Discogenic Back Pain
Surgery for this condition involves either a fusion (anterior
lumbar interbody fusion, or ALIF) or disc replacement. Both operations
are done from the patient's front side, going through the abdomen
and removing the disc material between the bones. In fusion, the
disc space is grafted, and the two vertebras eventually knit together
into one. Complete bone healing can take a year, but light work
can begin at about 3 months. In disc replacement, approved by the
USA's FDA in 2004, an implant of metal and plastic is inserted between
the bones that allow movement. Recovery coincides with muscle healing
in the incision, about 6 weeks. Pain relief for disc replacement,
with zero being no pain and ten being the worst pain possible, averages
a change from 7.2 before surgery to 3.1 two years after; for fusion
the change is from 7.2 to 3.7. The very long-term risks of disc
replacement are not known, and U.S. health insurance companies have
been slow to authorize the procedure. Researchers are hopeful that
long-term results for disc replacement will be better than fusion,
since in theory less strain is placed on the adjacent discs in the
spine.
In patients with disc degeneration in the early stages, a minimally
invasive treatment known as Intradiscal Electrothermal Therapy (IDET)
can significantly reduce back pain.

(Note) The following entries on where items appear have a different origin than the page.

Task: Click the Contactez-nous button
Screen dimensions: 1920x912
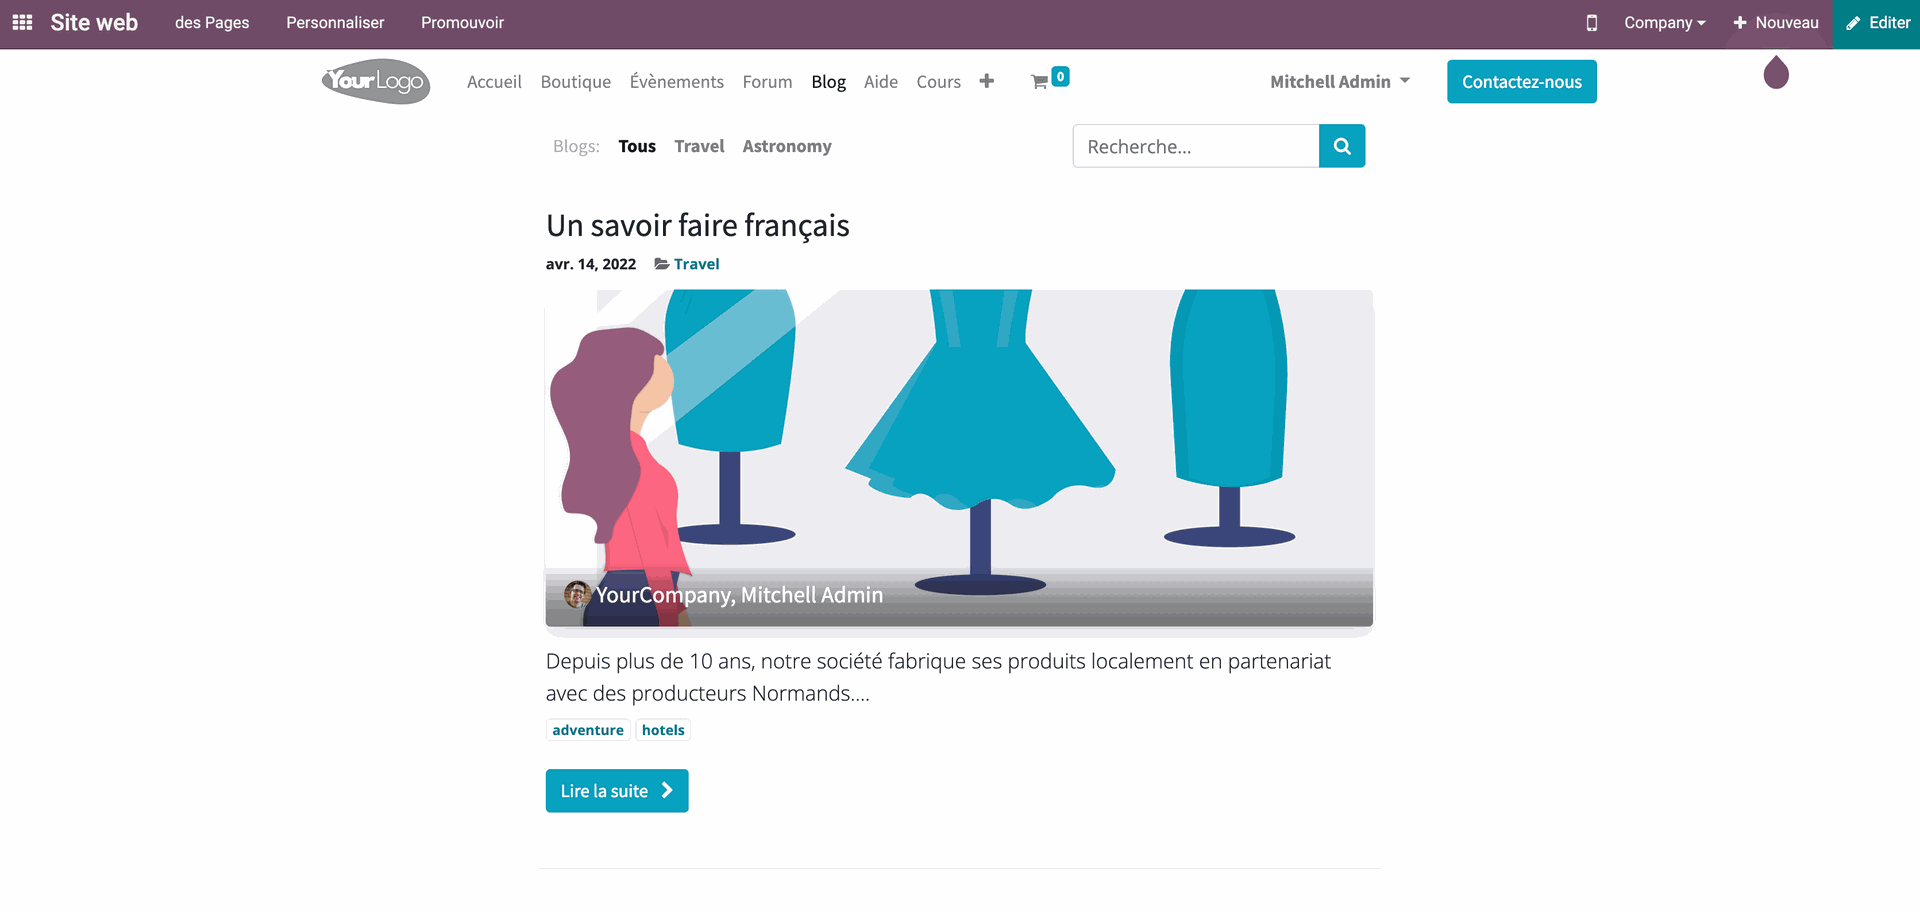Action: click(1521, 81)
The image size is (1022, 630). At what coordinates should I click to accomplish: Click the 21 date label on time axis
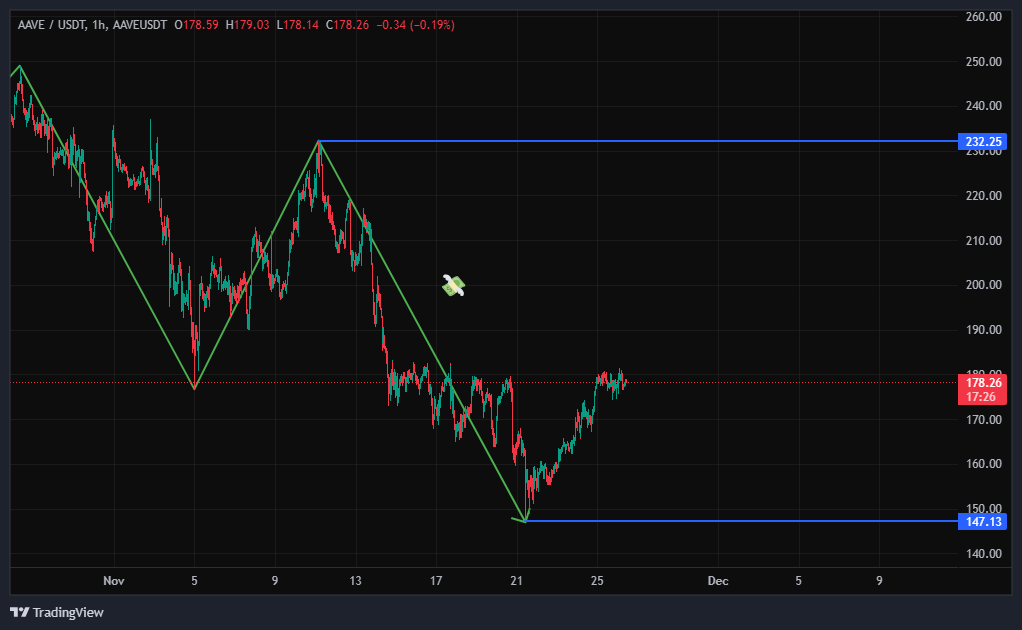(x=516, y=580)
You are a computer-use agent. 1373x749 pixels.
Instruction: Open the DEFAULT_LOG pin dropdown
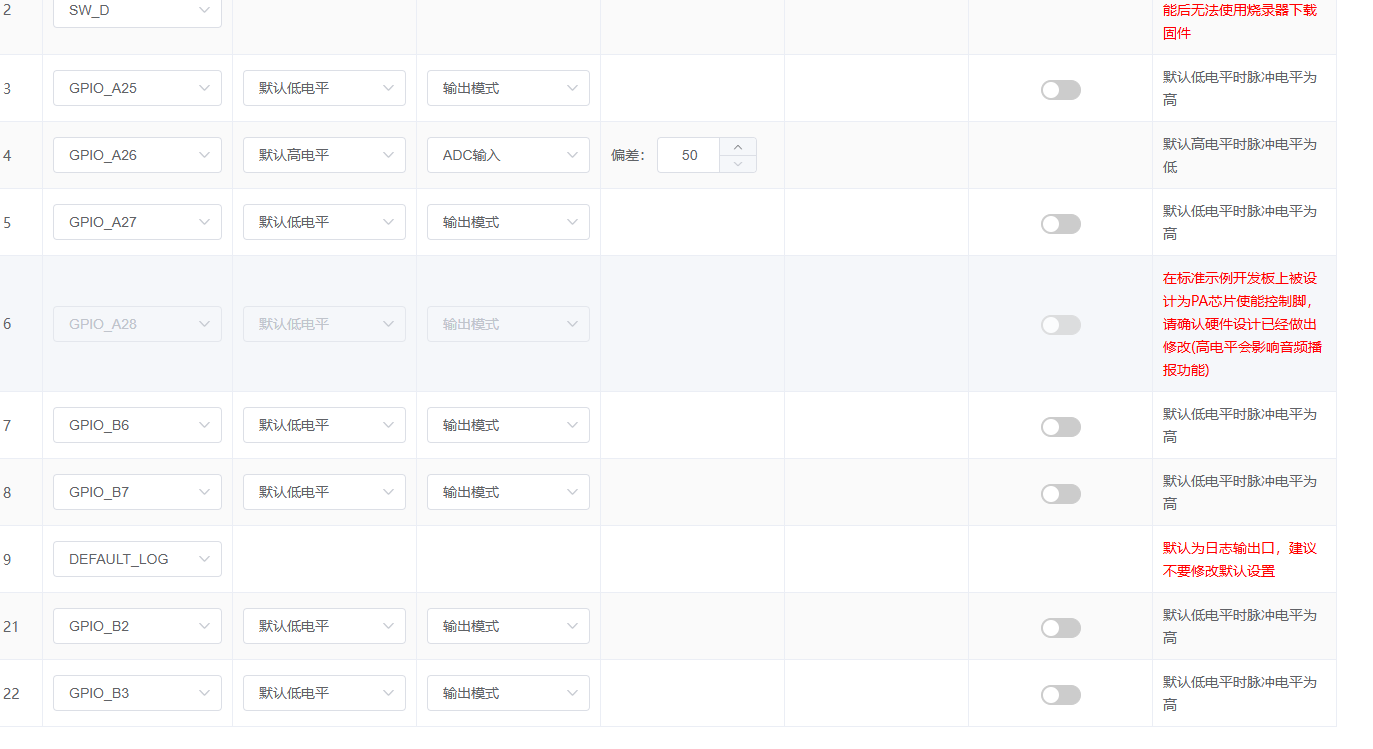coord(137,559)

The procedure involves inserting
a thin catheter through a needle into the center of the pain-producing
disc. The inside of the disc is then heated by the catheter, which
causes changes in some of the tissue in the disc. It is not known
whether the improvement results from a healing response, deadening
of pain fibers, or some other factor. Studies have shown a clear
benefit, with about 60% of patients responding to treatment. On
average, a patient who responds will experience a 50% reduction
in pain.
Discogenic Neck Pain
Surgery for this condition involves ACF (described above), except that no
nerve pressure needs to be relieved. Success rates are consistently better than
lower back fusion, with patient satisfaction at 80%. Disc replacement is a
theoretical option for this condition as well, but is not yet approved in the
USA. The present FDA trials are examining the use of disc replacement in the neck for cervical disc herniation only not for discogenic pain.